June 13th, 2011
Pittsburgh Post-Gazette writes:
Mary Jane McCarty was having her regular physical exam in November 2006 when her primary care physician, Carol Azar, said she thought she felt something in Ms. McCarty’s neck.
Dr. Azar sent Ms. McCarty, 59, of Forest Hills, right from her office to have an ultrasound, and that same afternoon she called to confirm that there was indeed something in her neck that would require a biopsy.
By the time the results of that test came back, Ms. McCarty had gotten a referral to Shelly McQuone, chief of the Division of Otolaryngology at West Penn Hospital, who called her new patient into her office. There, Dr. McQuone told Ms. McCarty that she had thyroid cancer.
It’s a diagnosis that was given to more than 44,000 Americans last year, according to a projection by the National Cancer Institute. But that number is increasing — “faster in recent years than any other cancer,” said endocrinologist Wayne Evron, medical director of the Joslin Diabetes Center Affiliate at West Penn Hospital.

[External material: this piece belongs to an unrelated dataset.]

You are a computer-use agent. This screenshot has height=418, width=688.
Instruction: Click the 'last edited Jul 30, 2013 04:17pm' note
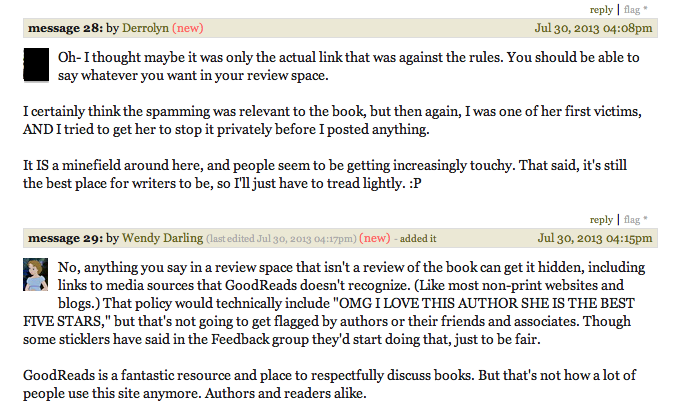click(281, 238)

Nearly 76 percent of those so diagnosed were women.
Thyroid cancer is the fastest growing cancer in women in the United States, pathologist Yuri Nikiforov, a UPMC/University of Pittsburgh thyroid researcher, said in a paper he submitted for publication. It is, in fact, the seventh-most common cancer in women, Dr. Evron said.
That they get more thyroid cancer than men is not surprising: Women suffer from all thyroid disorders at rates estimated by local experts as anywhere from three to five times as frequently as men.